READING PASSAGE section start

Background: Vulnerable children undergoing intensive care might still experience pain when they should not, due to nurses and pediatricians insufficient knowledge about how critical illness affects childrens' signs of pain. How signs of pain are learned in clinical practice might be one of the remaining aspects in nurses insufficient pain alleviation. In the workplace learning is directed by what the units shared meaning finds as significant and meaningful to learn. However, what it is viewed as meaningful to learn about pain from the nurses' perspective might not be meaningful from the child's perspective. When working together in the PICU, nurses rely on each other and interact in many ways, and their understanding is related to situated knowledge and facilitated by a personal reference group of colleagues. Professional concern, depending on culture, traditions, habits, and workplace structures forms the clinical learning patterns in the PICU. However little is known about nurses' clinical learning patterns or collegial facilitation within the PICU. These assumptions lead to the aim of the study: to elucidate patterns in clinical knowledge development and unfold the role of facilitator nurses in relation to pain management in the PICU.
Method:The study had a qualitative interpretive design approach using semi-structured interviews, analyzed with qualitative content analysis to elucidate both manifest and latent content.
Results:The findings elucidates that the workplace culture supports or hinders learning and collaboration. Knowledge development within practice is closely connected to the workplace culture and to nurses' significant networks. The findings also clarify that nurses needs to feel safe in the workplace and on an individual level to build and rely on significant networks that facilitates their own personal knowledge development. There is an ongoing interaction between the learning patterns and the facilitation the significant networks offer.

READING PASSAGE section end

_PROMPT_. Reproduce word for word the stretch of the study abstract on nurses' pain management in the PICU from "Method:The study had" through "and latent content.".

DATA SHOWN section start

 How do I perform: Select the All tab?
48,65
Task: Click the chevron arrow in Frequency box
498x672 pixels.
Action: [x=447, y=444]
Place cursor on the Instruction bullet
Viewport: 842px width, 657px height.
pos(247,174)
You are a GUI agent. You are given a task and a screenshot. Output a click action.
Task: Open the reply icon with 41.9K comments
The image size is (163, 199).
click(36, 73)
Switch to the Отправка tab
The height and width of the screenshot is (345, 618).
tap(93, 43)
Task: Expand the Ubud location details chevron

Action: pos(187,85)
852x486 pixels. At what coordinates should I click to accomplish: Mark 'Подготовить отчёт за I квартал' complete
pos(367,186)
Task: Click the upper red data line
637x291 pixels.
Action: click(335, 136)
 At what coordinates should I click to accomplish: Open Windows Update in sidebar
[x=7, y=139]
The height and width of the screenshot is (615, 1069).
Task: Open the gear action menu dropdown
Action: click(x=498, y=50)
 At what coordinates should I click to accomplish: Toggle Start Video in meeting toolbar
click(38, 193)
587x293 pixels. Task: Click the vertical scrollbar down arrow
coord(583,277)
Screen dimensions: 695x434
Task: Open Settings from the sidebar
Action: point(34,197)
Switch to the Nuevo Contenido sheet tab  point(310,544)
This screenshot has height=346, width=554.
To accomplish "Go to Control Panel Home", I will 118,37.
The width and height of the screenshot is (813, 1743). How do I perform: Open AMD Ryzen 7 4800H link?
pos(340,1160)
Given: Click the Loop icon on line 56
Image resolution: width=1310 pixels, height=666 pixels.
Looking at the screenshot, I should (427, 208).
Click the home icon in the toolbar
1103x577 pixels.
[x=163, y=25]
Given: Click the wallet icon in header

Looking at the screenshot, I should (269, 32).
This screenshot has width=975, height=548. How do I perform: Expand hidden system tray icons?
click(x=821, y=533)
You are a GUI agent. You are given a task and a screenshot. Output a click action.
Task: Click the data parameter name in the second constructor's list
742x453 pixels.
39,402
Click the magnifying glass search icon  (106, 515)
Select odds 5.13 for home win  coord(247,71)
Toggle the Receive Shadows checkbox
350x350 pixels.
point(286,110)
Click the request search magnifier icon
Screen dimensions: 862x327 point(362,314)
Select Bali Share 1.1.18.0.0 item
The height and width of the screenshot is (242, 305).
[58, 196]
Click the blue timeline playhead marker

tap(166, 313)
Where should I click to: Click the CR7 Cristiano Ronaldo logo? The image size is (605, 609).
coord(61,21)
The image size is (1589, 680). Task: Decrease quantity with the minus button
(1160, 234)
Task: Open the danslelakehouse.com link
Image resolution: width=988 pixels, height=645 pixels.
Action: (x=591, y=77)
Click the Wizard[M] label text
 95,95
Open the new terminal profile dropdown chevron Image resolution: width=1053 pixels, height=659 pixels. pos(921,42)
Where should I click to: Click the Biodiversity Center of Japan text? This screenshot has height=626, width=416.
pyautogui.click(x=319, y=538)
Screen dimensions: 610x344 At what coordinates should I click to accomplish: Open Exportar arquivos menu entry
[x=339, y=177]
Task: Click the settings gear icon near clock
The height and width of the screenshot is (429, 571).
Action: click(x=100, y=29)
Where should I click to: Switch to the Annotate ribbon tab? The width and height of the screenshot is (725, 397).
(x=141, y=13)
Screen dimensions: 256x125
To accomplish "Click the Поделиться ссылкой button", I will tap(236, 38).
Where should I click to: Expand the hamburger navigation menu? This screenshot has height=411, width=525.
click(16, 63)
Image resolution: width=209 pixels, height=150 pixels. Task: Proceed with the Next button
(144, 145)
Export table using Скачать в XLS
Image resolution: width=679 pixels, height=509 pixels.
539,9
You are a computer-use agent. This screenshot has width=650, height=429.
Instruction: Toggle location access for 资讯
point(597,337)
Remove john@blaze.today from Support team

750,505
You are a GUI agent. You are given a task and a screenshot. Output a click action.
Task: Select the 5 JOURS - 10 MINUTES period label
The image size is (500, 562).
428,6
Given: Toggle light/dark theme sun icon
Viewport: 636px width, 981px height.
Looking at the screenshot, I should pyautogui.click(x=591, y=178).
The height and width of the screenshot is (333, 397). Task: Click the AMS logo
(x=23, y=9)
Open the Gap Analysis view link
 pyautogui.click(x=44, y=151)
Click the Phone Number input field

DATA SHOWN section end

_FINISHED TASK_.
Method:The study had a qualitative interpretive design approach using semi-structured interviews, analyzed with qualitative content analysis to elucidate both manifest and latent content.